Opinion

The only quick-fix to Europe’s energy price crisis is saving energy

The only thing Europe can quickly do to prevent a potentially difficult winter is to actively promote energy conservation in both the residential and industrial sectors.

By: and Date: October 7, 2021 Topic: Green economy

This piece was originally published in Euractiv.

Faced with spiralling energy prices, European governments are trying to shield vulnerable households and small businesses with tax cuts, price caps or rebates.

These temporary government interventions are designed to protect the most vulnerable households from the energy price spikes and ensure that the ongoing economic recovery is not derailed by the shock.

However, should the supply crisis continue to worsen or winter temperatures dip lower than usual, then the problem will not be one of consumers paying high prices but inadequacy of energy supply. If, as a consequence of a worsening imbalance, wholesale prices increase further, energy subsidies in some countries will become unsustainable for public finances.

The only way out of this dilemma is by relaxing the energy supply-demand balance. But, on the supply side, there is not much Europe can do. Possible short-term solutions such as giving in to (alleged) Russian demands to open the taps on natural gas or allowing German nuclear power plants to continue running past their 2021 phasing out, will undermine confidence in the stability of energy policy commitments – increasing cost of the massive future investments that Europe needs for its energy transition.

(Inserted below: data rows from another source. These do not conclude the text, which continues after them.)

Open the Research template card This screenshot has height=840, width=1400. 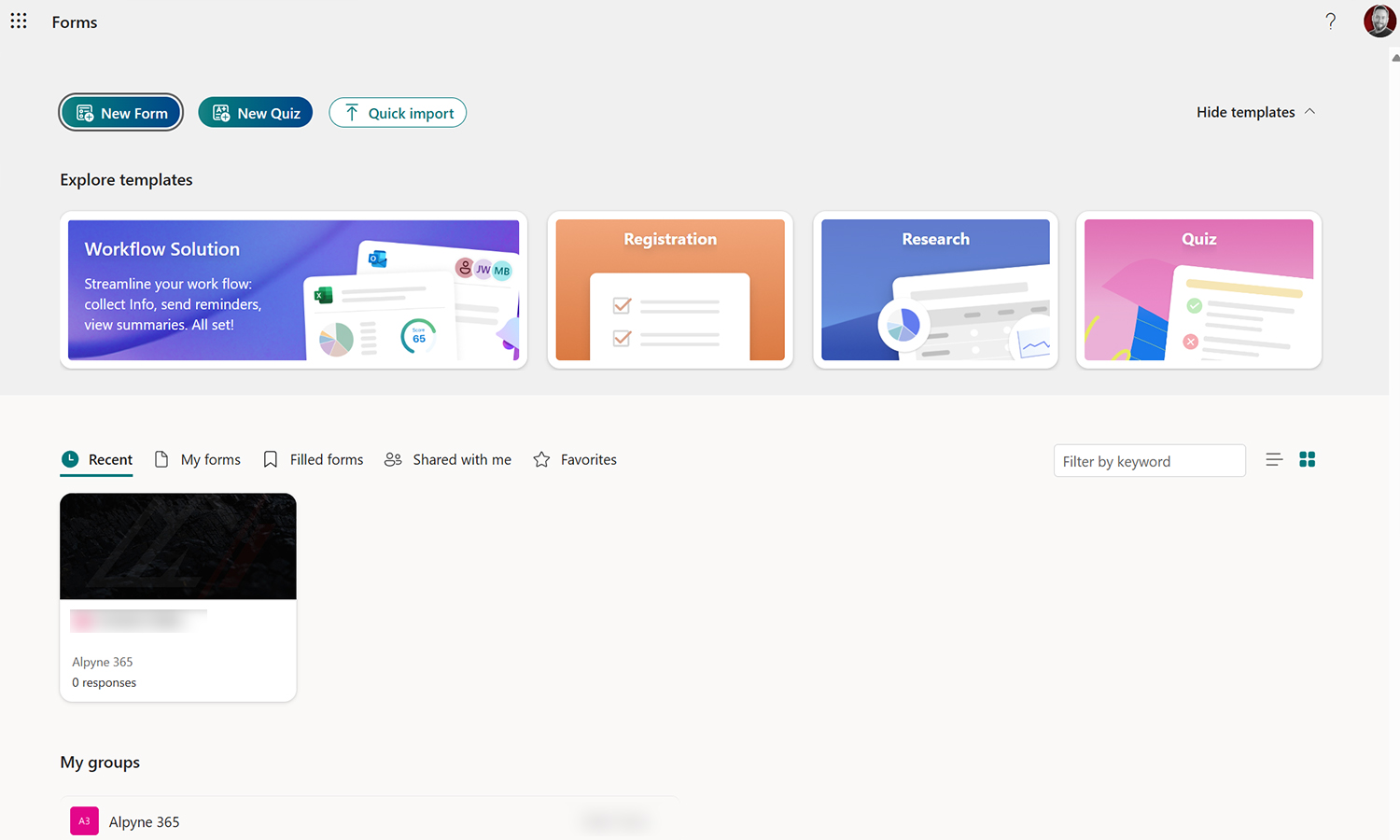coord(934,289)
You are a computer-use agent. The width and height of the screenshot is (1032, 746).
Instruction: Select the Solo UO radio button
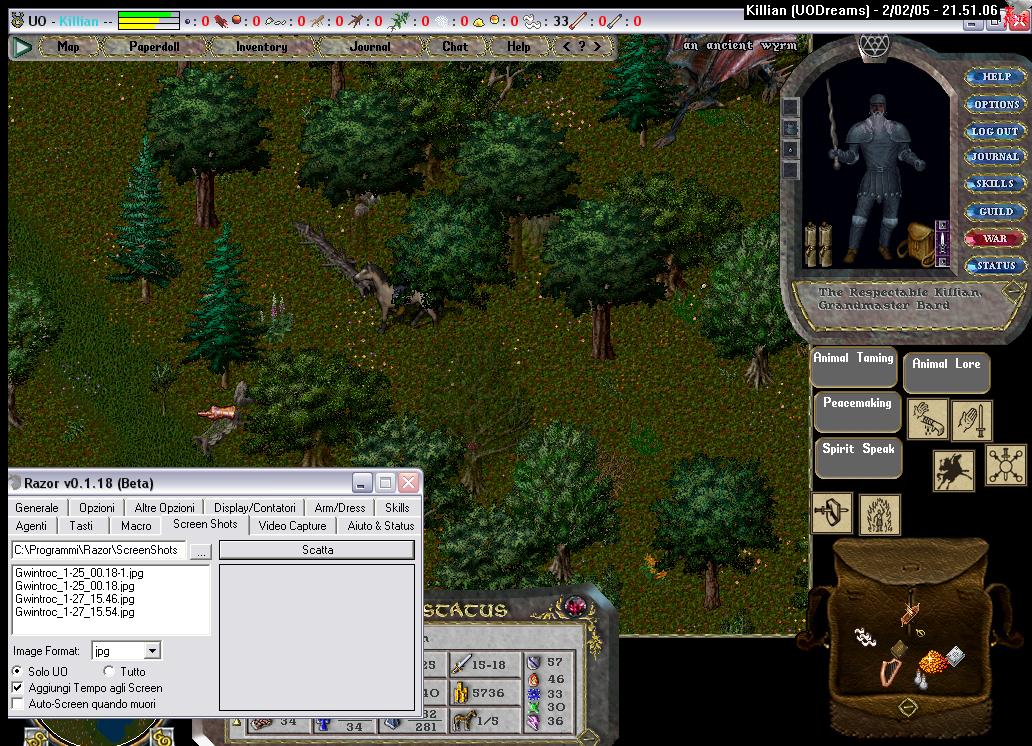[x=18, y=671]
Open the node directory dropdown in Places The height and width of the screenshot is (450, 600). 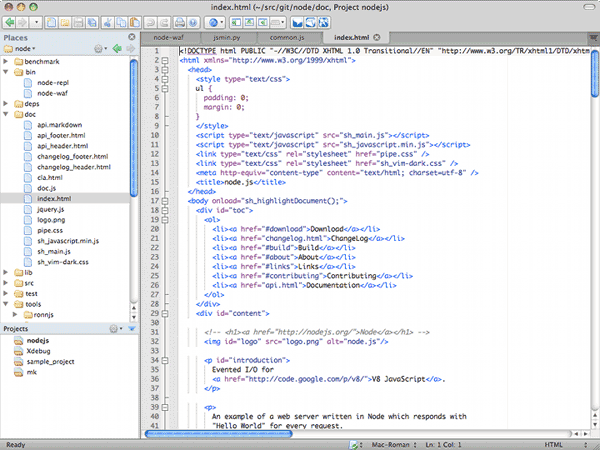coord(24,48)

So, the only thing Europe can quickly do to prevent a potentially difficult winter is to actively promote energy conservation in both the residential and industrial sectors.

In the residential sector, energy conservation can be promoted with either command-and-control policies or economic incentives.

In the first case, both public and private buildings might be required to turn down their thermostats by 1 degree during the winter to save fuel while not compromising on comfort.

In the second case, European governments might consider giving money back to households by “paying them for saving”. That is, households could get a payout based on their 2021 energy demand vs. their 2020 energy demand. Like all other approaches, this would not be perfect, but the essential is that the incentives are right. Saving energy pays off. The administrative burden should be manageable, as it would be sufficient to pay this “saving-bonus” in spring as typically, energy bills do not jump immediately. But governments need to announce it now and possibly combine it with a behavioural campaign. This should highlight non-welfare-reducing methods for cutting energy consumption, such as switching off lights, closing curtains, and taking shorter hot showers.

In the industrial sector, manufacturers – and most notably energy-intensive ones – might be asked to assess their production plans for the winter and eventually consider temporary closures that would, in any case, protect margins as they cut energy expenditure and see the price of their products increase.

Governments might consider to support such demand-response by compensating some of the labour cost that companies that decide to reduce energy-intensive production incur.

If European governments subsidise energy use this winter and supply stays inelastic, EU consumers will compete with each other for limited supply, push up prices and make suppliers richer. So it is urgent to think about how to leverage demand response.

This would not only allow Europe to better navigate what promises to be a difficult winter but also seize on the crisis to introduce possibly lasting effects in terms of demand-response. Those are significant, considering the important role of such measures in lowering the investments required to reach the objectives of the European Green Deal.